- **HOW TO COMPLETE THIS TASK**
Print the records below from the first line through the line containing "For more information", both included, word for word.

** GIVEN DATA follows **

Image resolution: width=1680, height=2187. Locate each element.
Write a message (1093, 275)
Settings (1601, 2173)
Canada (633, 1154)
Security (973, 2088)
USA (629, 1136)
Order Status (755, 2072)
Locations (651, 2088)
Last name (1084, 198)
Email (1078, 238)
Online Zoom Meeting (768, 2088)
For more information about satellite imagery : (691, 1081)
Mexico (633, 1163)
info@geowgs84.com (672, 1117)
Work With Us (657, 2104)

** End of GIVEN DATA **

- **WRITTEN SOLUTION**
Image resolution: width=1680, height=2187. Locate each element.
Write a message (1093, 275)
Settings (1601, 2173)
Canada (633, 1154)
Security (973, 2088)
USA (629, 1136)
Order Status (755, 2072)
Locations (651, 2088)
Last name (1084, 198)
Email (1078, 238)
Online Zoom Meeting (768, 2088)
For more information about satellite imagery : (691, 1081)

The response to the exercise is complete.